Task prompt: In full and without deviation, write out the entries that follow.

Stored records
=====
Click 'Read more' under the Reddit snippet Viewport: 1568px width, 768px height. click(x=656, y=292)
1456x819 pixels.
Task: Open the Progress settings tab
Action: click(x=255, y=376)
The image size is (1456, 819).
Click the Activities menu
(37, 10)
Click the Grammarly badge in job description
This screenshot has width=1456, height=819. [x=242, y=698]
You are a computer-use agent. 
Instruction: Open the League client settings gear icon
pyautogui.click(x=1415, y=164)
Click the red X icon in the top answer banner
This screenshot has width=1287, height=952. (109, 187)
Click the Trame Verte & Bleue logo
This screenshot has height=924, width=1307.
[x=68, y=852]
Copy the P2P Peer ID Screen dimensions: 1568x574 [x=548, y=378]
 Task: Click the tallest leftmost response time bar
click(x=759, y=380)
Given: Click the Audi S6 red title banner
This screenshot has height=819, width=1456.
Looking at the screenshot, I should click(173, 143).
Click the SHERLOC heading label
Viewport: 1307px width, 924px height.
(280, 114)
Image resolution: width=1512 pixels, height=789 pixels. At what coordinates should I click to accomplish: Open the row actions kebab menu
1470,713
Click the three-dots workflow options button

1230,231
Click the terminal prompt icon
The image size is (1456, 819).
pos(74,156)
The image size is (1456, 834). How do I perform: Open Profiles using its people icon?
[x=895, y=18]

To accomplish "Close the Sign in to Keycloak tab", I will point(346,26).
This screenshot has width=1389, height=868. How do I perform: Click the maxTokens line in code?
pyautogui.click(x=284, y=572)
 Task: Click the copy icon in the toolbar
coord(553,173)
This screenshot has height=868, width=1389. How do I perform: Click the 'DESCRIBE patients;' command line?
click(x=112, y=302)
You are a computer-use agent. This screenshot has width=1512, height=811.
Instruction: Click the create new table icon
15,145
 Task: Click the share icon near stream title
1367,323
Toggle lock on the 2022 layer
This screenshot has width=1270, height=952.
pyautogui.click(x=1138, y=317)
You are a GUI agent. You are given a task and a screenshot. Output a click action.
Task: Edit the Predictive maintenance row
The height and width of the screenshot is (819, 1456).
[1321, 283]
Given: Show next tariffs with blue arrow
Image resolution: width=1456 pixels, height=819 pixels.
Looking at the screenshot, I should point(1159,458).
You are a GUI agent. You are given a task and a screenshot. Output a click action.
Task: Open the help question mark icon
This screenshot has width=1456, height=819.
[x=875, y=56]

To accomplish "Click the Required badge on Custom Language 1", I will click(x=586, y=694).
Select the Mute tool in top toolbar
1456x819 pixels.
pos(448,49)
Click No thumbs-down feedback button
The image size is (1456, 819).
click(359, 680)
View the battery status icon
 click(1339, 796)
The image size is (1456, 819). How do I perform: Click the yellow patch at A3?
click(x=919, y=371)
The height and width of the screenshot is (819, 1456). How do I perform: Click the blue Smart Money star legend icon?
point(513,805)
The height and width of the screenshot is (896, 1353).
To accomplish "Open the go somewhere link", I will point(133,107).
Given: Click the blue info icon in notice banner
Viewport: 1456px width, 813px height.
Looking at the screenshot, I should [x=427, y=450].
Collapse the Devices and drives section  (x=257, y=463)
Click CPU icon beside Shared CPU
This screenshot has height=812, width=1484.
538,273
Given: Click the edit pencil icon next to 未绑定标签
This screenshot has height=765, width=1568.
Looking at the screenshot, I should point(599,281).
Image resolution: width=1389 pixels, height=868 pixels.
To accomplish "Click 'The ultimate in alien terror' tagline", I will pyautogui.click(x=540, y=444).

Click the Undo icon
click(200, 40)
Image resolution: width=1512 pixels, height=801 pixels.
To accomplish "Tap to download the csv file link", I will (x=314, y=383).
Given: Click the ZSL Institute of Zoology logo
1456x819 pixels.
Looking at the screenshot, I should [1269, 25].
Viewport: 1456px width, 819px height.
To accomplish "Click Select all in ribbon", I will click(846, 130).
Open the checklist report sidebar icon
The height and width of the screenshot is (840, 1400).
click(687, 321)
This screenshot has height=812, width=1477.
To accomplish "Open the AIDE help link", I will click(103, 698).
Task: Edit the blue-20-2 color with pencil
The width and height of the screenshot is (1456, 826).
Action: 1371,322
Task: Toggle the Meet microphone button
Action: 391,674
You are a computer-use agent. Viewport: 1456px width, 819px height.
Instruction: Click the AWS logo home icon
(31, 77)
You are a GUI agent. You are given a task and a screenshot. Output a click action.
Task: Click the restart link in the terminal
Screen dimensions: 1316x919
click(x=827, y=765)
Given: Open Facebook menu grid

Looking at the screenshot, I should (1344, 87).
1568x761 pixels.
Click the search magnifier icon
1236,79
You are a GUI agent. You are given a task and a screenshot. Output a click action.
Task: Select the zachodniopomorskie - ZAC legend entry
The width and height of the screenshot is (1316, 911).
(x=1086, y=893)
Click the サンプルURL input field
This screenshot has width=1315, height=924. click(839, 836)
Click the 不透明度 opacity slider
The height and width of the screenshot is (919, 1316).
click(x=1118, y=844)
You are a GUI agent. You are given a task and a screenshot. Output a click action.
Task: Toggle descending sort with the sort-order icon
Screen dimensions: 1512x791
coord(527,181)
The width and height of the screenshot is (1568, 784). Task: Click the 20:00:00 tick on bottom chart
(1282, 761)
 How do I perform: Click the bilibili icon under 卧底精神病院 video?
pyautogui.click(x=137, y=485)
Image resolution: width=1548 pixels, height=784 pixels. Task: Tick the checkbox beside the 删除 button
=====
Solution to this problem:
Click 'Read more' under the Reddit snippet Viewport: 1568px width, 768px height. click(x=656, y=292)
1456x819 pixels.
Task: Open the Progress settings tab
Action: click(x=255, y=376)
The image size is (1456, 819).
Click the Activities menu
(37, 10)
Click the Grammarly badge in job description
This screenshot has width=1456, height=819. [x=242, y=698]
You are a computer-use agent. 
Instruction: Open the League client settings gear icon
pyautogui.click(x=1415, y=164)
Click the red X icon in the top answer banner
This screenshot has width=1287, height=952. (109, 187)
Click the Trame Verte & Bleue logo
This screenshot has height=924, width=1307.
[x=68, y=852]
Copy the P2P Peer ID Screen dimensions: 1568x574 [x=548, y=378]
 Task: Click the tallest leftmost response time bar
click(x=759, y=380)
Given: Click the Audi S6 red title banner
This screenshot has height=819, width=1456.
Looking at the screenshot, I should click(173, 143).
Click the SHERLOC heading label
Viewport: 1307px width, 924px height.
(280, 114)
Image resolution: width=1512 pixels, height=789 pixels. At what coordinates should I click to accomplish: Open the row actions kebab menu
1470,713
Click the three-dots workflow options button

1230,231
Click the terminal prompt icon
The image size is (1456, 819).
pos(74,156)
The image size is (1456, 834). How do I perform: Open Profiles using its people icon?
[x=895, y=18]

To accomplish "Close the Sign in to Keycloak tab", I will point(346,26).
This screenshot has width=1389, height=868. How do I perform: Click the maxTokens line in code?
pyautogui.click(x=284, y=572)
 Task: Click the copy icon in the toolbar
coord(553,173)
This screenshot has height=868, width=1389. How do I perform: Click the 'DESCRIBE patients;' command line?
click(x=112, y=302)
You are a computer-use agent. This screenshot has width=1512, height=811.
Instruction: Click the create new table icon
15,145
 Task: Click the share icon near stream title
1367,323
Toggle lock on the 2022 layer
This screenshot has width=1270, height=952.
pyautogui.click(x=1138, y=317)
You are a GUI agent. You are given a task and a screenshot. Output a click action.
Task: Edit the Predictive maintenance row
The height and width of the screenshot is (819, 1456).
[1321, 283]
Given: Show next tariffs with blue arrow
Image resolution: width=1456 pixels, height=819 pixels.
Looking at the screenshot, I should point(1159,458).
You are a GUI agent. You are given a task and a screenshot. Output a click action.
Task: Open the help question mark icon
This screenshot has width=1456, height=819.
[x=875, y=56]

To accomplish "Click the Required badge on Custom Language 1", I will click(x=586, y=694).
Select the Mute tool in top toolbar
1456x819 pixels.
pos(448,49)
Click No thumbs-down feedback button
The image size is (1456, 819).
click(359, 680)
View the battery status icon
 click(1339, 796)
The image size is (1456, 819). How do I perform: Click the yellow patch at A3?
click(x=919, y=371)
The height and width of the screenshot is (819, 1456). How do I perform: Click the blue Smart Money star legend icon?
point(513,805)
The height and width of the screenshot is (896, 1353).
To accomplish "Open the go somewhere link", I will point(133,107).
Given: Click the blue info icon in notice banner
Viewport: 1456px width, 813px height.
Looking at the screenshot, I should [x=427, y=450].
Collapse the Devices and drives section  (x=257, y=463)
Click CPU icon beside Shared CPU
This screenshot has height=812, width=1484.
538,273
Given: Click the edit pencil icon next to 未绑定标签
This screenshot has height=765, width=1568.
Looking at the screenshot, I should point(599,281).
Image resolution: width=1389 pixels, height=868 pixels.
To accomplish "Click 'The ultimate in alien terror' tagline", I will pyautogui.click(x=540, y=444).

Click the Undo icon
click(200, 40)
Image resolution: width=1512 pixels, height=801 pixels.
To accomplish "Tap to download the csv file link", I will (x=314, y=383).
Given: Click the ZSL Institute of Zoology logo
1456x819 pixels.
Looking at the screenshot, I should [1269, 25].
Viewport: 1456px width, 819px height.
To accomplish "Click Select all in ribbon", I will click(846, 130).
Open the checklist report sidebar icon
The height and width of the screenshot is (840, 1400).
click(687, 321)
This screenshot has height=812, width=1477.
To accomplish "Open the AIDE help link", I will click(103, 698).
Task: Edit the blue-20-2 color with pencil
The width and height of the screenshot is (1456, 826).
Action: 1371,322
Task: Toggle the Meet microphone button
Action: 391,674
You are a computer-use agent. Viewport: 1456px width, 819px height.
Instruction: Click the AWS logo home icon
(31, 77)
You are a GUI agent. You are given a task and a screenshot. Output a click action.
Task: Click the restart link in the terminal
Screen dimensions: 1316x919
click(x=827, y=765)
Given: Open Facebook menu grid

Looking at the screenshot, I should (1344, 87).
1568x761 pixels.
Click the search magnifier icon
1236,79
You are a GUI agent. You are given a task and a screenshot. Output a click action.
Task: Select the zachodniopomorskie - ZAC legend entry
The width and height of the screenshot is (1316, 911).
(x=1086, y=893)
Click the サンプルURL input field
This screenshot has width=1315, height=924. click(839, 836)
Click the 不透明度 opacity slider
The height and width of the screenshot is (919, 1316).
click(x=1118, y=844)
You are a GUI agent. You are given a task and a screenshot. Output a click action.
Task: Toggle descending sort with the sort-order icon
Screen dimensions: 1512x791
coord(527,181)
The width and height of the screenshot is (1568, 784). Task: Click the 20:00:00 tick on bottom chart
(1282, 761)
 How do I perform: Click the bilibili icon under 卧底精神病院 video?
pyautogui.click(x=137, y=485)
Image resolution: width=1548 pixels, height=784 pixels. Task: Tick the checkbox beside the 删除 button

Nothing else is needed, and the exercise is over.